Hi everyone!
For an application we are currently developing we've recently integrated with Auth0 for our identity management. Auth0 also makes it "very easy" to integrate other login types such as social login with Google and Apple through their Web Authentication flow.
During our last iteration we implemented social login with Apple. After following Auth0's "How-to", we were seemingly able login with Apple across all environments, which means; App Review time. And this is where things get shakey.
The App Review team has rejected the app multiple times, under the reason of "Signing in with Apple returns an error". Diving into our authentication logs shows that their attempt to sign in results in an error from Apple being "invalid_grant (The code has already been used.)".

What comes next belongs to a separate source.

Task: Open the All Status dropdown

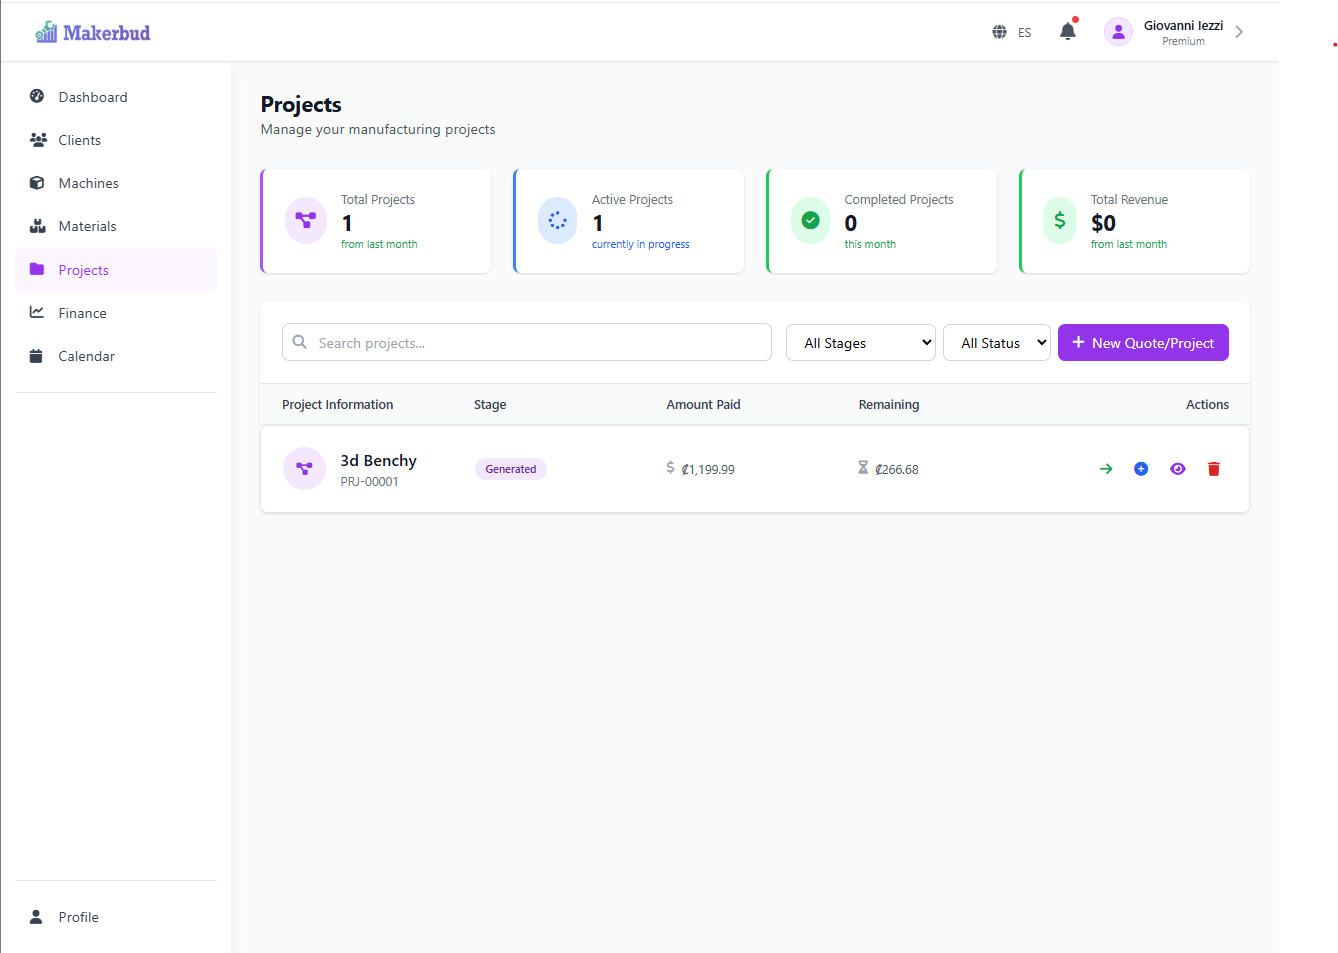Action: click(x=996, y=343)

After some further investigation, it appears that other developers are facing the same issue, as seen in this thread: https://developer.apple.com/forums/thread/679534
These other developers have proposed a number of things to do:
- Submit an appeal for the rejection
- Ask the App Review Team to try another Apple ID, because a developer has raised that the issues were related to the AppleID Apple was using for review;
- Open a TSI
Based on this, we've decided to do all three of them. On top of that, we also shot in a ticket with Auth0 asking for support. This has now resulted into a situation where different parties are referring to each other for help.

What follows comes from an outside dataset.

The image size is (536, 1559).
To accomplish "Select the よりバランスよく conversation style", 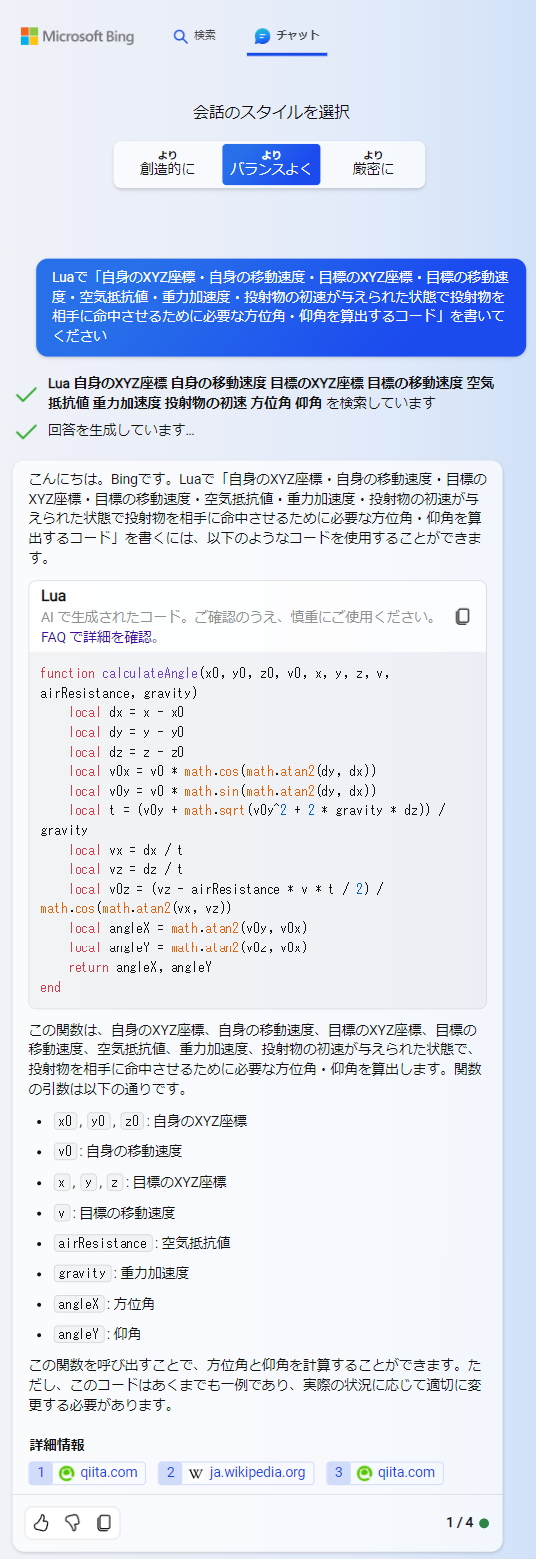I will [271, 164].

The appeal committee has referred back to to the App Review team, since they "are the most direct communication path to the team and we must reply directly reply to the reviewer with the requested information.
We asked the App Review Team to try a different account for signing in with Apple, even providing them with one of our test accounts and including a video recording that the feature works for us using various accounts. Their response being that "during review they still found issues using Sign in with Apple and they are unable to provide technical assistance with the reported issues." and that "we can file a TSI for technical support".

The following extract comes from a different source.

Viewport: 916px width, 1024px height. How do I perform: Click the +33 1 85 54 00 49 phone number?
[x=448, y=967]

As you can guess, we filed a TSI explaining our technical issue, reporting also the response given by the Apple Sign In services. Their response being that "App Review is dedicated by a dedicated support team" and that I can contact them through a web form (which is the same web form for the appeal committee.
Auth0 also replied with the fact that this is an Apple response and it is unclear for them on why this is happening, even referring to the same thread posted earlier. Auth0 recommended us to try the three options I also listed before.
You imagine how frustrating this is as a developer, where even Apple points fingers to different teams and our submission is blocked for a week already because of this. My questions based on this long story is:
- Does anyone have any experience with a similar error coming from Sign in with Apple?
- What other communication channels can you guys suggest to finding a proper solution for this?
Big thanks in advance guys!